A los ocho meses de trabajo vino la debacle. Si bien era un empleado honesto y trabajador, también era un muchacho inexperto en las lides de la grilla y la sórdida política de los pasillos. Tenía 23 años y cara de niño. Había muchos que querían mi puesto y trabajaron arduamente para desbancarme. Cuando el escándalo llegó a mayores fuimos convocados por el director, confrontados y, tras torpes discusiones, perdí como solitario gladiador, pues ellos no sólo eran mayores, sino tres. La oficina de Rezagos me fue arrebatada. Me dieron mi dinero acumulado que gasté a manos llenas, pues también pedí un mes de vacaciones que me concedieron sin chistar.

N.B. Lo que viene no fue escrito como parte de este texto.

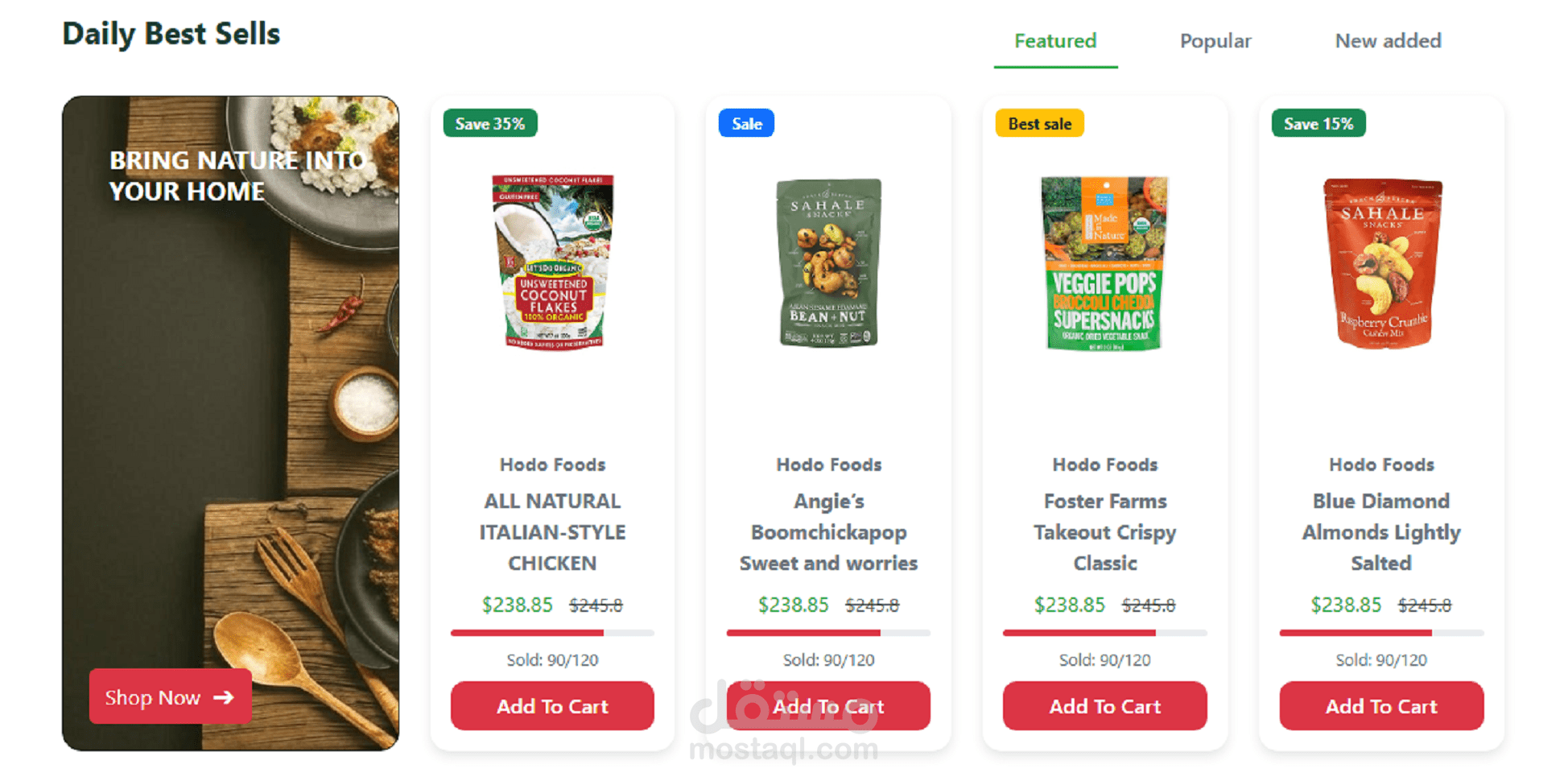Click the blue Sale badge
1568x781 pixels.
pyautogui.click(x=746, y=124)
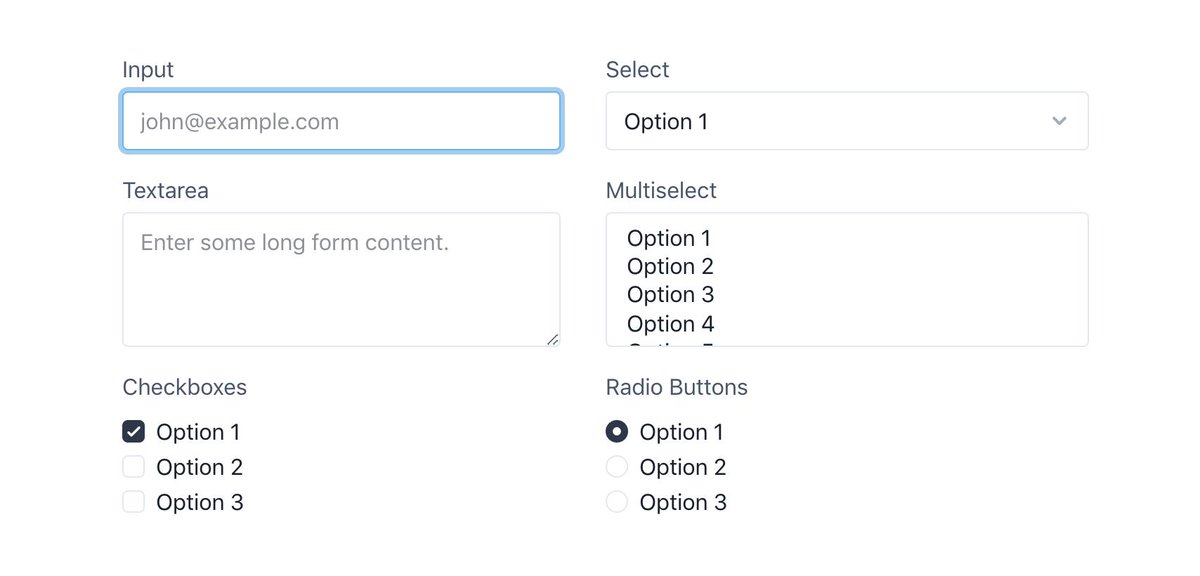This screenshot has width=1200, height=576.
Task: Select Option 2 in the Multiselect list
Action: point(670,267)
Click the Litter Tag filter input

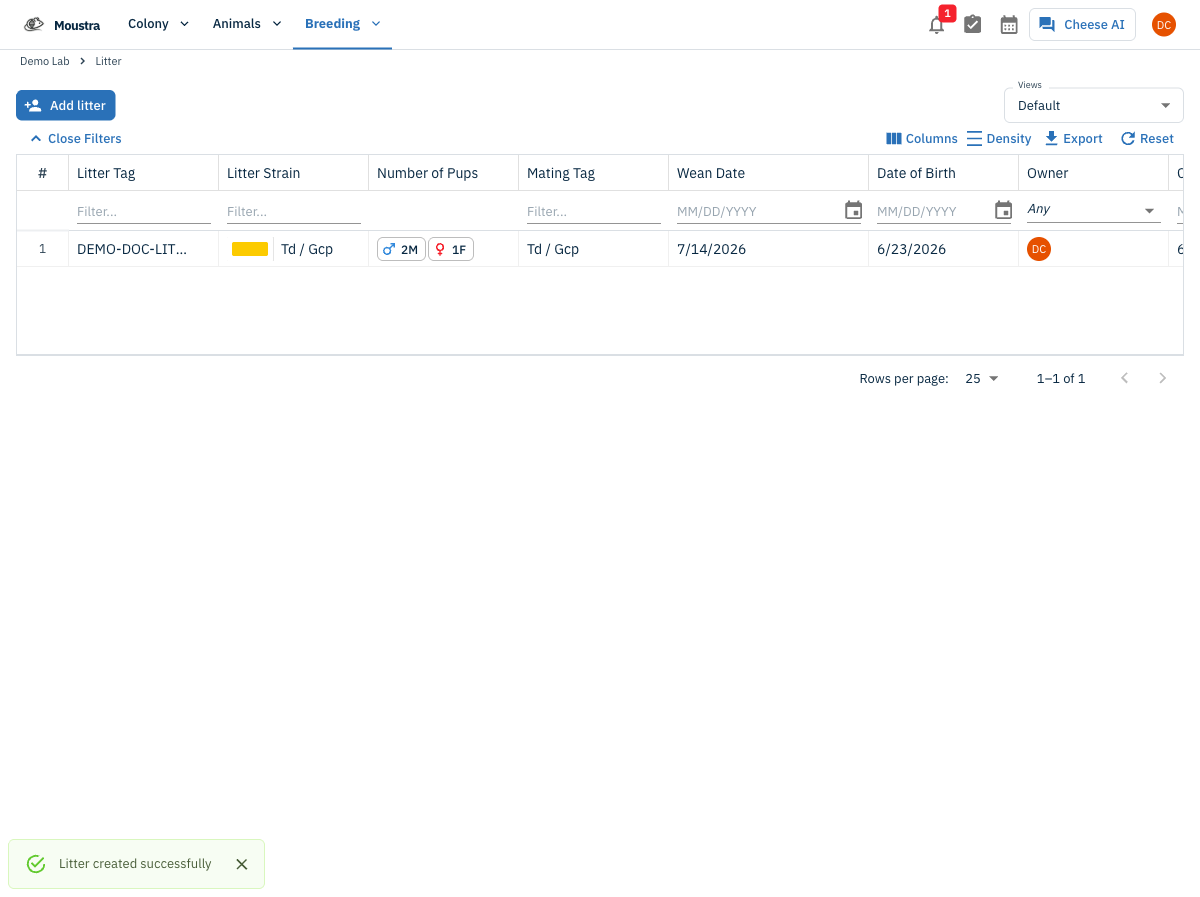tap(144, 212)
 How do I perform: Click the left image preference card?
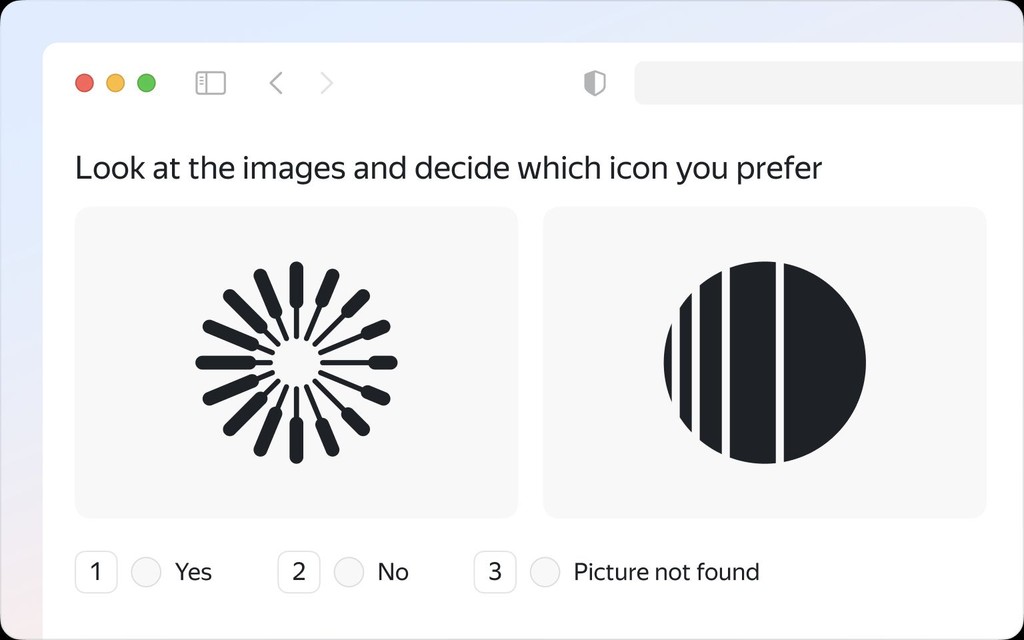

Al regresar de vacaciones el señor Vargas me dijo que no me querían perjudicar, que tenía una pequeña oficina en el octavo piso con una secretaria y un oficial administrativo, que mi sueldo seguiría igual. Le dije que gracias, pero que durante las vacaciones me había inscrito en la escuela de antropología e historia y que sería muy amable de su parte regresarme mi antigua plaza de oficial administrativo de 3,800 pesos mensuales, para dedicarme los siguientes años a estudiar. “Que sea un lugar agradable”, me atreví a pedir. ¿Cómo qué quieres? Me preguntó Vargas. ¿Cómo qué tiene?, le reviré. Empezó a leer una lista de dependencias a su cargo y cuando salimos de las oficinas financieras leyó el nombre de una que satisfizo mi divagante expectativa, pues quería poco dinero, pero un poco de manga ancha en mis obligaciones, ya que pretendía estudiar: Oficina de investigaciones históricas y Museo de las Telecomunicaciones. “Allí”, grité, tal vez demasiado fuerte. ¿Ahí?, me preguntó Vargas con una sonrisita, al parecer era una negociación muy fácil. Sí, afirmé. “Tendré que hacer algunas llamadas”.